采用响应面分析方法,对肠毒素大肠杆菌(EnterotoxigenicEscherichiacoli)K88黏附素亚单位重组蛋白FaeG诱导表达的主要影响因素进行了优化研究。响应面分析结果表明:不同的诱导时机、IPTG浓度及诱导时间对目的蛋白表达量均有显著影响(P<0.01),三因素之间的交互作用对目的蛋白表达量也有极显著的影响(P<0.01)。通过进一步的模拟优化,得到了最佳诱导表达条件为培养BL21(K88ac)重组菌株2.5h后,加入IPTG至终浓度0.8mmol/L,37℃诱导培养5h。采用以上参数进行验证实验,得到目的蛋白在全菌蛋白中的表达含量为35.4%;与单次单因子法得到的最佳表达条件下的表达量(27.5%)相比,提高了28.7%。采用响应面分析法可以确定IPTG的诱导时机、诱导浓度及诱导时间等多个因素对重组蛋白在大肠杆菌中表达的最佳作用条件,有利于提高目的蛋白的表达量。

Optimization of Expression of Recombinant K88 Fimbrial Subunit Protein in Escherichia coli

Response surface analysis(RSA) was applied to optimize the main parameters on expression of recombinant K88 subunit protein FaeG in Enterotoxigenic Escherichia coli. The results showed that three factors including induction starting time, IPTG concentration and inducing time,and their interactions all had significant effects on expression of recombinant FaeG(P <0.01).
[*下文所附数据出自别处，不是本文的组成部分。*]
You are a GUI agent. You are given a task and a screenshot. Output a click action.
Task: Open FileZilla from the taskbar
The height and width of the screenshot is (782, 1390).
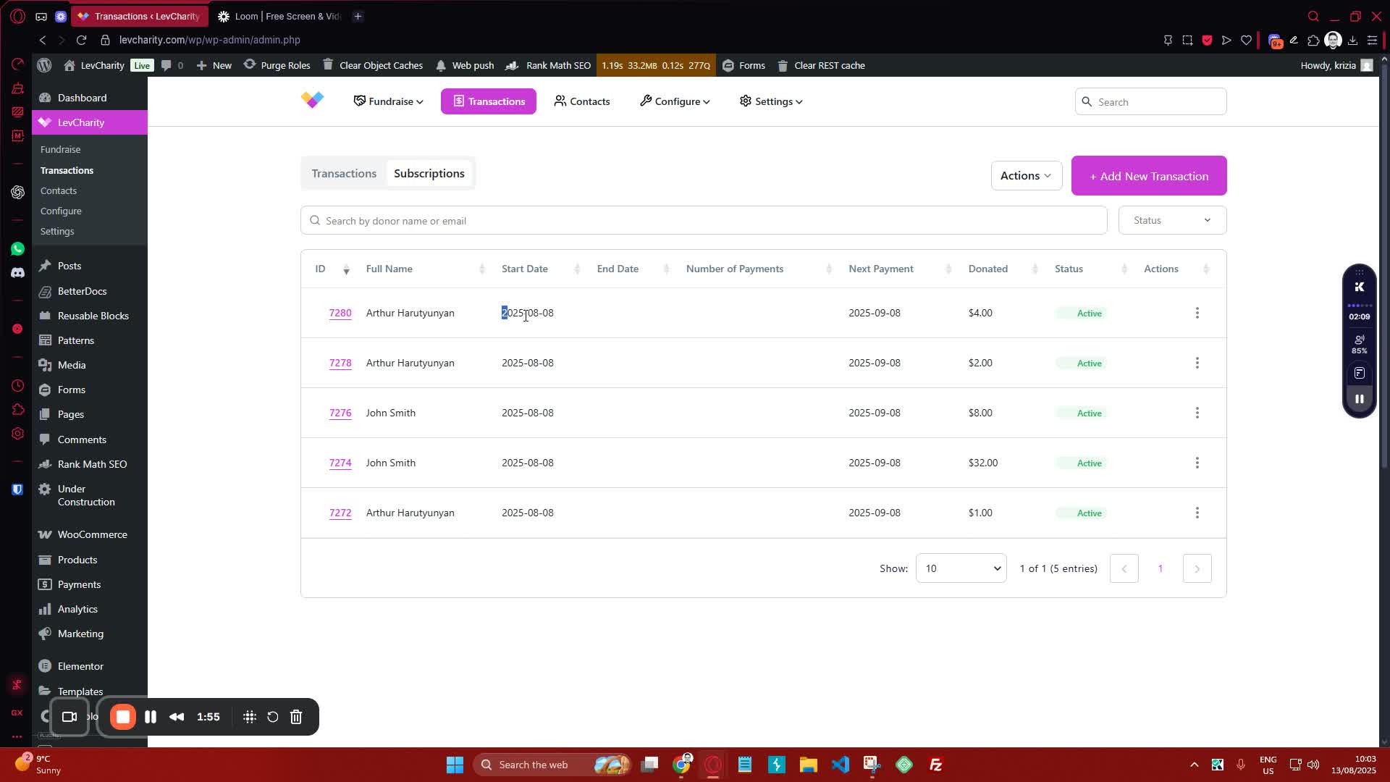tap(935, 765)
Further simulated optimization revealed that the percentage of recombinant FaeG protein in complete bacterial protein was 35.4% by adding IPTG 0.8 mmol/L and inducing 5 h after 2.5 h culture, improved by 28.7% compared with the production(27.5%) obtained under the conditions optimized by one-variable-at-a-time. It is concluded that RSA is an effective method to optimize the parameters such as induction starting time, IPTG concentration and inducing time in improving the expression of recombinant protein in E.coli.